Spectre de l’autisme au travail, ce que la science dit vraiment
(et ce que l’on interprète encore trop mal)
On ne parle pas beaucoup d’autisme au travail.
Mais lorsqu’on en parle, trop souvent, on le fait sans s’appuyer sur ce que la science établit réellement.
Résultat :
✔ Des interprétations hâtives
✔ Des jugements sur les personnes
✔ Et des environnements de travail qui deviennent des facteurs de risque
Clarifions un point fondamental
L’autisme n’est pas une maladie, ni un problème de comportement.

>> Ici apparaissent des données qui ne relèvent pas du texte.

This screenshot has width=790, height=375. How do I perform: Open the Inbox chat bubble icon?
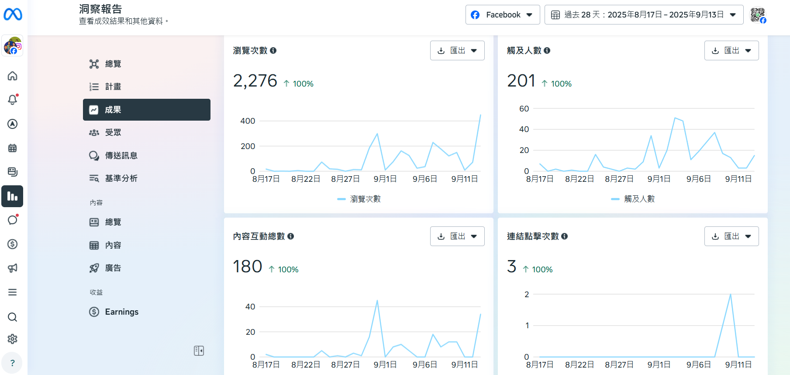[x=13, y=220]
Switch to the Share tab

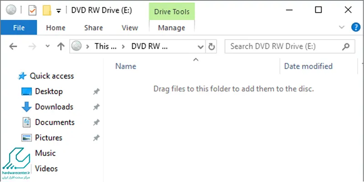pos(93,28)
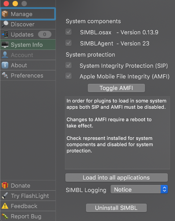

C’est un fonctionnement neurodéveloppemental atypique, caractérisé par une variabilité importante des profils.
Il n’existe pas un autisme, mais des fonctionnements autistiques.
👉 Toute approche uniforme est donc, par définition, inadaptée.
Ce que la science met réellement en évidence
Les recherches convergent sur plusieurs points clés :
Une perception et un traitement de l’information différents
Certaines personnes sur le spectre de l’autisme traitent plus finement les détails, perçoivent davantage de stimuli et filtrent moins l’environnement.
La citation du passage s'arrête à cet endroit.